• Aim of the task: The records below should be set down in full, please, without any change.

Data records
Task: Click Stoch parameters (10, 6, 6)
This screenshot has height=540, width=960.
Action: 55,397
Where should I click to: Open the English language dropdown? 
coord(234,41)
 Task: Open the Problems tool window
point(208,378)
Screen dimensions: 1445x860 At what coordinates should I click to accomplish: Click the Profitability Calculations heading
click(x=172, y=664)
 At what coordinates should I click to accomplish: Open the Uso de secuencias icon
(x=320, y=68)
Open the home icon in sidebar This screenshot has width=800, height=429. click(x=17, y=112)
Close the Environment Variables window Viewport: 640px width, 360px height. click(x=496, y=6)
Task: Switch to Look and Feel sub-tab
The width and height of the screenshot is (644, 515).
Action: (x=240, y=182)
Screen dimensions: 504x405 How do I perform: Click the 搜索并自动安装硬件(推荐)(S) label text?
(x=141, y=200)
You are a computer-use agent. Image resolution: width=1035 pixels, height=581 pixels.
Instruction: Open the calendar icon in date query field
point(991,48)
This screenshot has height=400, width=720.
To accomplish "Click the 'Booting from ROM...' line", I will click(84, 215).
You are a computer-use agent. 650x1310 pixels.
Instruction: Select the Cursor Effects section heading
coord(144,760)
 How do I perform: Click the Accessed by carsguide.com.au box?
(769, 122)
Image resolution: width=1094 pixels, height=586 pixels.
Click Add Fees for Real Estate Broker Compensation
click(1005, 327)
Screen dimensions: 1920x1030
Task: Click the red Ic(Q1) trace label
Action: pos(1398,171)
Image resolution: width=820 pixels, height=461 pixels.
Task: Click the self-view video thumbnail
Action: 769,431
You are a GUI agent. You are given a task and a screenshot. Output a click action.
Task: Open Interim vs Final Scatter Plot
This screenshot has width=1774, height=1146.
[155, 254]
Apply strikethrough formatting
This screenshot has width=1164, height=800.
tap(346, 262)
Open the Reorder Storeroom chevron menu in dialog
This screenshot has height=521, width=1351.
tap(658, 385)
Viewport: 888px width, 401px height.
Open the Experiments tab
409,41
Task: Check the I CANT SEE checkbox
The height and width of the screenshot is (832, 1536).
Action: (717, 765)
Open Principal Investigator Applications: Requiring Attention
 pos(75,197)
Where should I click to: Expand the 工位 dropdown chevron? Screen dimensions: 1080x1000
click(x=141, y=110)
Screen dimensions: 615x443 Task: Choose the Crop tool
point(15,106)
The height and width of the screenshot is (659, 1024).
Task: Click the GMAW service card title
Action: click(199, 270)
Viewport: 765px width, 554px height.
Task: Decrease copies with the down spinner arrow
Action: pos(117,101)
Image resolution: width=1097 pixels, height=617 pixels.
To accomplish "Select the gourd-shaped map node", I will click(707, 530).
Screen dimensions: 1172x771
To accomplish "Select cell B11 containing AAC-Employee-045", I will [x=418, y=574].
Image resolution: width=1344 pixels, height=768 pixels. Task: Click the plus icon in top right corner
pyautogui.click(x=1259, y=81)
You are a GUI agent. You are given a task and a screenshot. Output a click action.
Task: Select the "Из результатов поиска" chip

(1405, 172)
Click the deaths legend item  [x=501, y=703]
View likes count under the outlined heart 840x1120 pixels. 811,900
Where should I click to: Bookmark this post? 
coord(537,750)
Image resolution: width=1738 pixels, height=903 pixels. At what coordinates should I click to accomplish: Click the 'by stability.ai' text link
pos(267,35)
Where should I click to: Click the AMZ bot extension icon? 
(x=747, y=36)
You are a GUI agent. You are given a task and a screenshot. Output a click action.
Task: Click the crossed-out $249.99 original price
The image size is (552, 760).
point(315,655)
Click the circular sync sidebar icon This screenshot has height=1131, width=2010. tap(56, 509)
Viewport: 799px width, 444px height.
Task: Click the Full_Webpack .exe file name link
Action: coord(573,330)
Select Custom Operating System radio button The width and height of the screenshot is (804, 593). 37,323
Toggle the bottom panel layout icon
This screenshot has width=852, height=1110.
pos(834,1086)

• Solution below:
Task: Click Stoch parameters (10, 6, 6)
This screenshot has height=540, width=960.
Action: 55,397
Where should I click to: Open the English language dropdown? 
coord(234,41)
 Task: Open the Problems tool window
point(208,378)
Screen dimensions: 1445x860 At what coordinates should I click to accomplish: Click the Profitability Calculations heading
click(x=172, y=664)
 At what coordinates should I click to accomplish: Open the Uso de secuencias icon
(x=320, y=68)
Open the home icon in sidebar This screenshot has width=800, height=429. click(x=17, y=112)
Close the Environment Variables window Viewport: 640px width, 360px height. click(x=496, y=6)
Task: Switch to Look and Feel sub-tab
The width and height of the screenshot is (644, 515).
Action: (x=240, y=182)
Screen dimensions: 504x405 How do I perform: Click the 搜索并自动安装硬件(推荐)(S) label text?
(x=141, y=200)
You are a computer-use agent. Image resolution: width=1035 pixels, height=581 pixels.
Instruction: Open the calendar icon in date query field
point(991,48)
This screenshot has height=400, width=720.
To accomplish "Click the 'Booting from ROM...' line", I will click(84, 215).
You are a computer-use agent. 650x1310 pixels.
Instruction: Select the Cursor Effects section heading
coord(144,760)
 How do I perform: Click the Accessed by carsguide.com.au box?
(769, 122)
Image resolution: width=1094 pixels, height=586 pixels.
Click Add Fees for Real Estate Broker Compensation
click(1005, 327)
Screen dimensions: 1920x1030
Task: Click the red Ic(Q1) trace label
Action: pos(1398,171)
Image resolution: width=820 pixels, height=461 pixels.
Task: Click the self-view video thumbnail
Action: 769,431
You are a GUI agent. You are given a task and a screenshot. Output a click action.
Task: Open Interim vs Final Scatter Plot
This screenshot has width=1774, height=1146.
[155, 254]
Apply strikethrough formatting
This screenshot has width=1164, height=800.
tap(346, 262)
Open the Reorder Storeroom chevron menu in dialog
This screenshot has height=521, width=1351.
tap(658, 385)
Viewport: 888px width, 401px height.
Open the Experiments tab
409,41
Task: Check the I CANT SEE checkbox
The height and width of the screenshot is (832, 1536).
Action: (717, 765)
Open Principal Investigator Applications: Requiring Attention
 pos(75,197)
Where should I click to: Expand the 工位 dropdown chevron? Screen dimensions: 1080x1000
click(x=141, y=110)
Screen dimensions: 615x443 Task: Choose the Crop tool
point(15,106)
The height and width of the screenshot is (659, 1024).
Task: Click the GMAW service card title
Action: click(199, 270)
Viewport: 765px width, 554px height.
Task: Decrease copies with the down spinner arrow
Action: pos(117,101)
Image resolution: width=1097 pixels, height=617 pixels.
To accomplish "Select the gourd-shaped map node", I will click(707, 530).
Screen dimensions: 1172x771
To accomplish "Select cell B11 containing AAC-Employee-045", I will [x=418, y=574].
Image resolution: width=1344 pixels, height=768 pixels. Task: Click the plus icon in top right corner
pyautogui.click(x=1259, y=81)
You are a GUI agent. You are given a task and a screenshot. Output a click action.
Task: Select the "Из результатов поиска" chip

(1405, 172)
Click the deaths legend item  [x=501, y=703]
View likes count under the outlined heart 840x1120 pixels. 811,900
Where should I click to: Bookmark this post? 
coord(537,750)
Image resolution: width=1738 pixels, height=903 pixels. At what coordinates should I click to accomplish: Click the 'by stability.ai' text link
pos(267,35)
Where should I click to: Click the AMZ bot extension icon? 
(x=747, y=36)
You are a GUI agent. You are given a task and a screenshot. Output a click action.
Task: Click the crossed-out $249.99 original price
The image size is (552, 760).
point(315,655)
Click the circular sync sidebar icon This screenshot has height=1131, width=2010. tap(56, 509)
Viewport: 799px width, 444px height.
Task: Click the Full_Webpack .exe file name link
Action: coord(573,330)
Select Custom Operating System radio button The width and height of the screenshot is (804, 593). 37,323
Toggle the bottom panel layout icon
This screenshot has width=852, height=1110.
pos(834,1086)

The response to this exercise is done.